内省の無間地獄があるからこそ「あえてするロマン主義」が立ち上がる

ならば、と「あえてするロマン主義」に生きる方法が起業である、と言い切ってみる。起業とは成功が約束されていないのがいいところなのである、と。精神的にも、肉体的にも、社会的にも、世間的にも、壁ばかりなところがいいのである、と。特に日本では起業する人間は基本的に嫌われる。最高じゃないか。

起業とは、事業とは、「あえて」するものでしかない。あえて、その混沌に身を投じる、そういうものである。

 

柄谷行人と漱石とマルクスと、わたしの場合、そこにミスチルも加えとこう

 

出口なき無限ループであることから抜けられない近代における「内省」を、それでもなぜ続けるのだろうか。近代の内省は原理的に無間地獄でしかないのに。

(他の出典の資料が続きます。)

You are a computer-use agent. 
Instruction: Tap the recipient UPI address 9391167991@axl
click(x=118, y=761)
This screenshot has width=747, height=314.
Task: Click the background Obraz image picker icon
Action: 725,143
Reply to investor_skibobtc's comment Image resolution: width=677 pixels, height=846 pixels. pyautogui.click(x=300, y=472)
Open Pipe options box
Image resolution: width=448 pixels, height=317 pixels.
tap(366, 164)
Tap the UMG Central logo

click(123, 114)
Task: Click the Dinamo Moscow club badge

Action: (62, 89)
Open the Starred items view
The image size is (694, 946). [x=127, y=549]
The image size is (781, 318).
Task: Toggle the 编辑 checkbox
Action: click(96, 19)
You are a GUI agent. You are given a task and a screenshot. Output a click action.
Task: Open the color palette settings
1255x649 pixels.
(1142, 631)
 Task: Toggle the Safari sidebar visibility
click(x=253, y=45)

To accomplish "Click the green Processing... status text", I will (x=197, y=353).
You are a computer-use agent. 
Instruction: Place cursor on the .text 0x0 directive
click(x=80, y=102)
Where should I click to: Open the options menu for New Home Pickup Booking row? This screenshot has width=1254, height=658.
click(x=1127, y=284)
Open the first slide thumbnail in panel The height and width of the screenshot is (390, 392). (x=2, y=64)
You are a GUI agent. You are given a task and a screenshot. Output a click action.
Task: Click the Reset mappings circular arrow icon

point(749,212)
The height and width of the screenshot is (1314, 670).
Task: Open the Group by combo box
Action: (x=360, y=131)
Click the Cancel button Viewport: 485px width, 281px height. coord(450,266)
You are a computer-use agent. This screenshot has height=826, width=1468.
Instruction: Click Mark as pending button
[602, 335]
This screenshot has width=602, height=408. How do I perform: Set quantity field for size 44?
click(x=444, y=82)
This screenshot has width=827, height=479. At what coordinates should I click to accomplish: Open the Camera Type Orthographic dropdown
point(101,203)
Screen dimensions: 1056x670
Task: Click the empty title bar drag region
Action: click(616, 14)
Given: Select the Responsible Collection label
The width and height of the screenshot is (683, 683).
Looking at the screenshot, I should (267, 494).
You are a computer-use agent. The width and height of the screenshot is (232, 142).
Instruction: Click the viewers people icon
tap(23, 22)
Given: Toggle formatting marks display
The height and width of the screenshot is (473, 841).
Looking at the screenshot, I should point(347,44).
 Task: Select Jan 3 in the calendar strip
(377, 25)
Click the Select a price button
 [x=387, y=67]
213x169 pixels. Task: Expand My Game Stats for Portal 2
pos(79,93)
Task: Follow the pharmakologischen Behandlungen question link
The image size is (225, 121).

でも、その地獄に足を踏み入れなければ、もはや人間は「意味」など感じることが出来ないのだろう。

 

もしかしたら内省の目的は、私たち近代人の置かれた悲惨さを、ちゃんと、しっかりと、絶望することではないか。

 

そう考えると、なぜか、巨大なむなしさの中にも、ちょっぴり勇気が差し込むのに気がつくのである。